Harley presented the award and certificates to Lowe during a ceremony at Courthouse in Harlan.
The National Weather Service’s Cooperative Weather Observer Program has given scientists and researchers continuous observational data since the program’s inception more than a century ago. Today nearly 12,000 volunteer observers participate in the nationwide program to provide daily reports on temperature, precipitation and other weather factors such as snow depth, river levels and soil temperature.
Lowe began her volunteer duties Oct. 1, 1987, continuing a family tradition that dates back to 1940. Lowe’s father Homer Nolan was the official observer at the site for 47 years before turning it over to Lowe Oct. 1, 1987. Reporting daily temperature, precipitation, snowfall, snow depth and river levels Lowe and Nolan provided critical river and weather data for the Cumberland River at the confluence of the Poor, Martin and Clover Forks between Pine Mountain and the Cumberland Mountain Plateau. Lowe has provided nearly 8,000 daily observations and combined with her father for more than 24,400 reports. The second generation Holm recipient credited Nolan as her observing inspiration. Nolan also earned the Thomas Jefferson Award, NOAA’s highest recognition for cooperative observers.

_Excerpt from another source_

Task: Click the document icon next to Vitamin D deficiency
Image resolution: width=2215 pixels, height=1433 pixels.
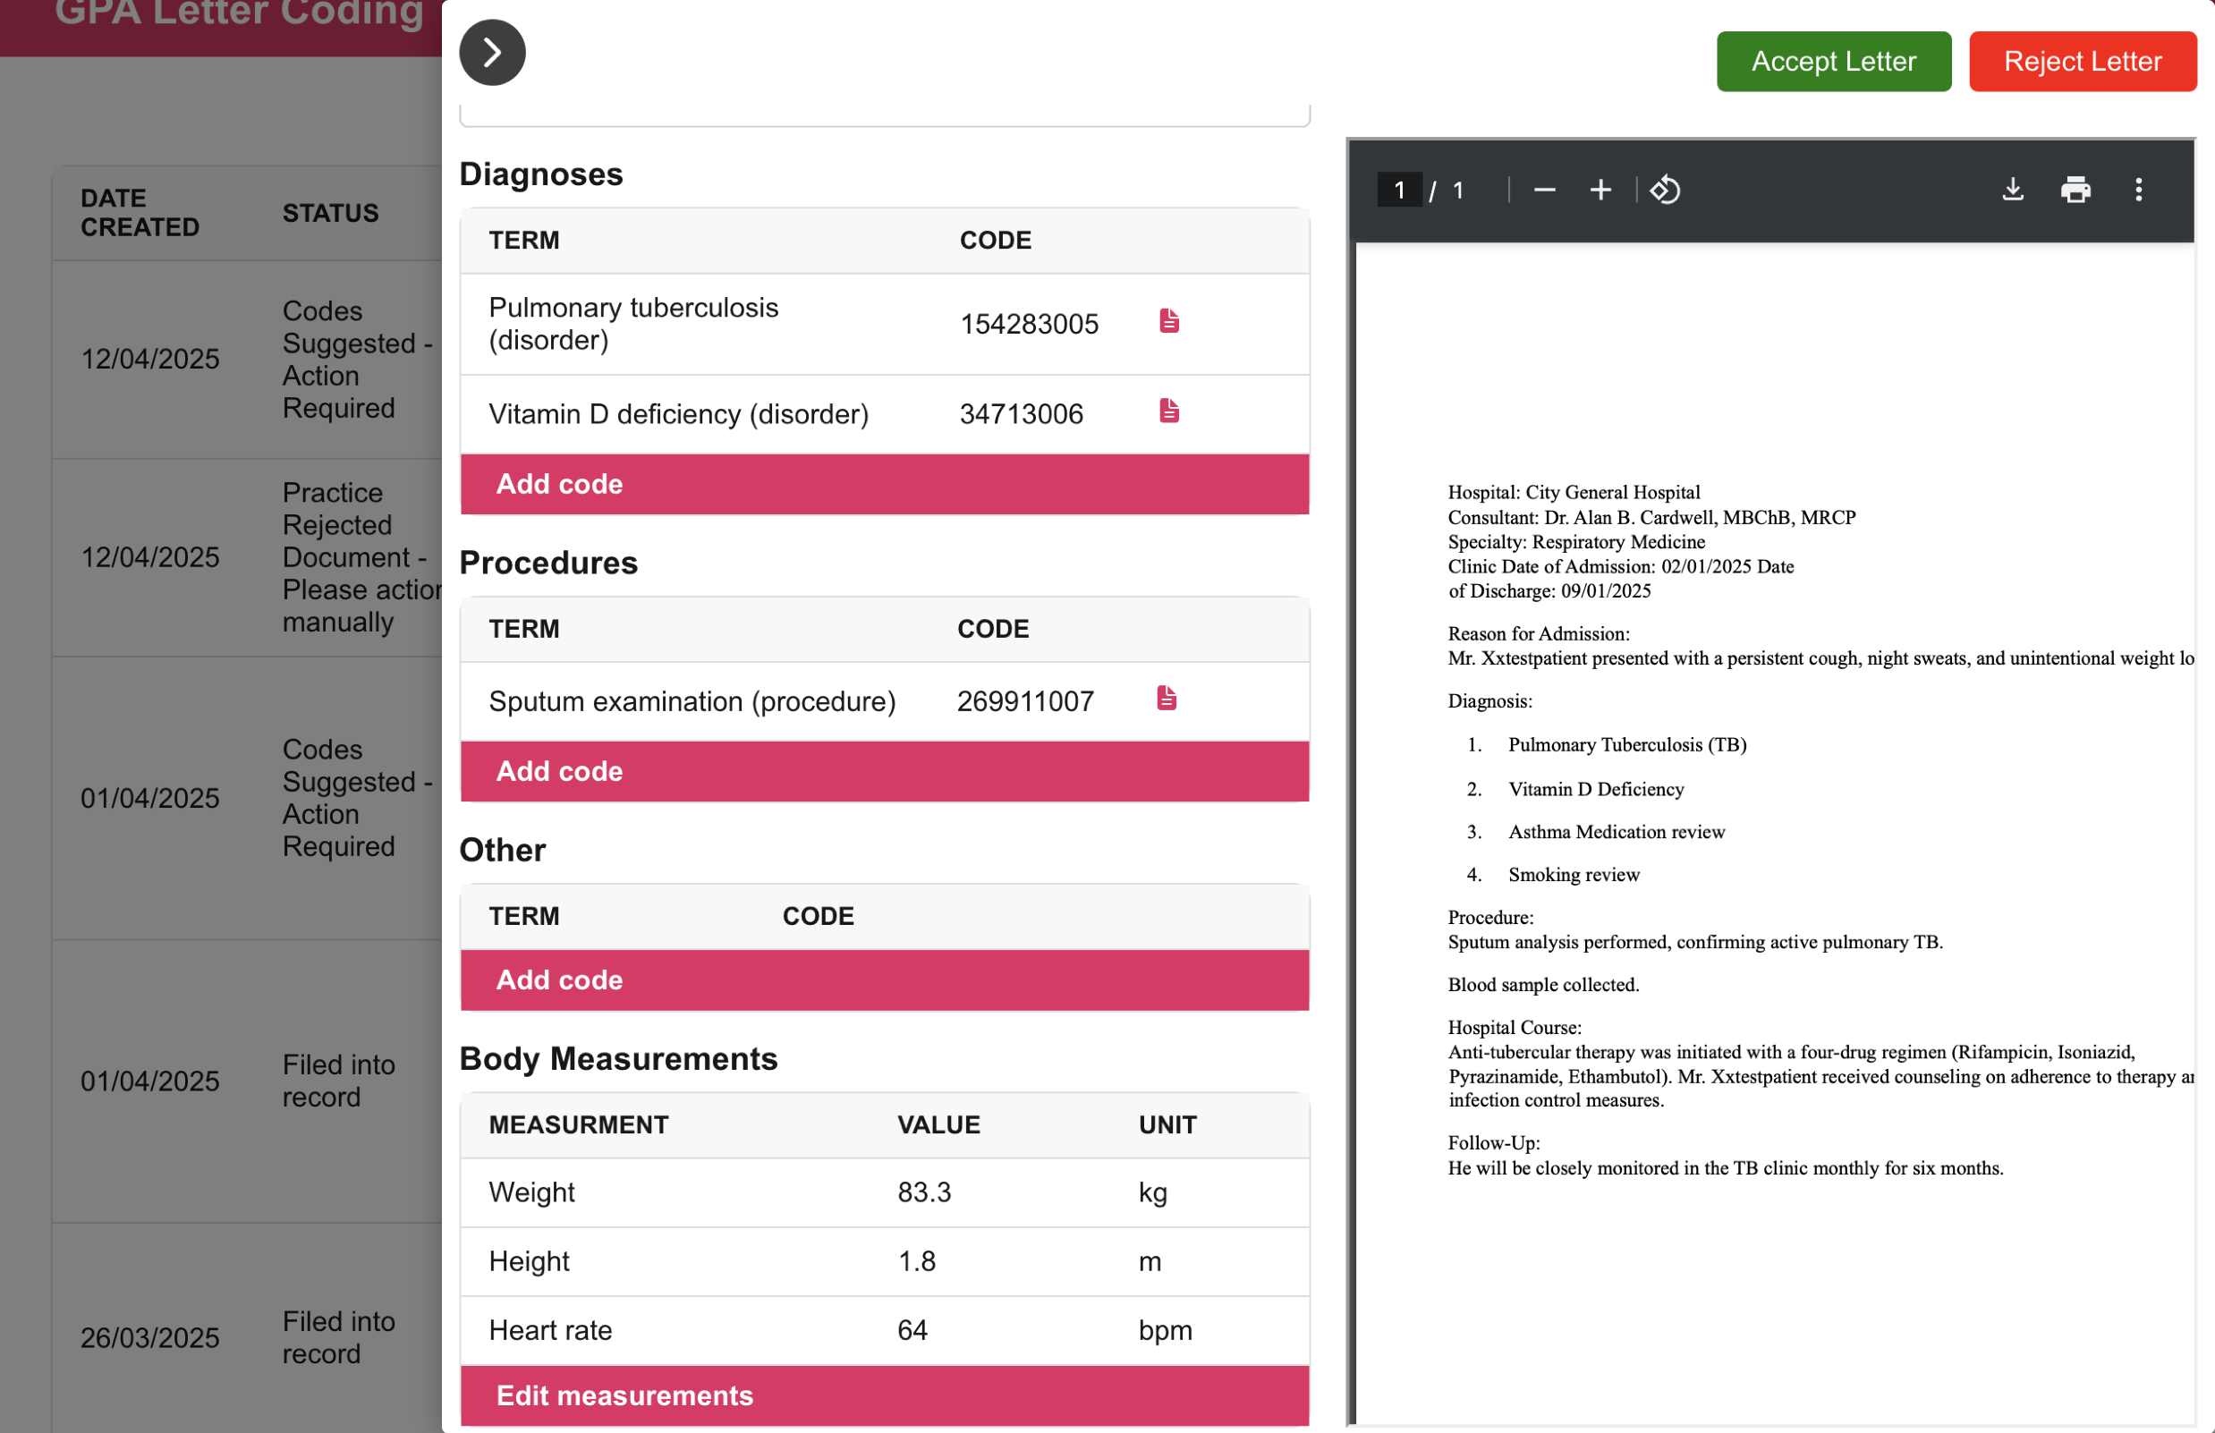Action: point(1169,411)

Continuous records provide an accurate picture of a locale’s normal weather and a basis for predicting future trends. Data are invaluable for scientists studying floods, droughts and heat and cold waves.
Many historic figures maintained weather records, including Benjamin Franklin, George Washington and Thomas Jefferson. Jefferson maintained an almost unbroken record of weather observations between 1776 and 1816, and Washington took weather observations just a few days before he died. John Campanius Holm’s weather records, taken without benefit of instruments in 1644 and 1645, are the earliest known recorded observations in the United States. The Jefferson and Holm awards are named for these weather observation pioneers.
The first extensive network of cooperative stations was set up in the 1890s as a result of an 1890 act of Congress that established the U.S. Weather Bureau. The rest is history.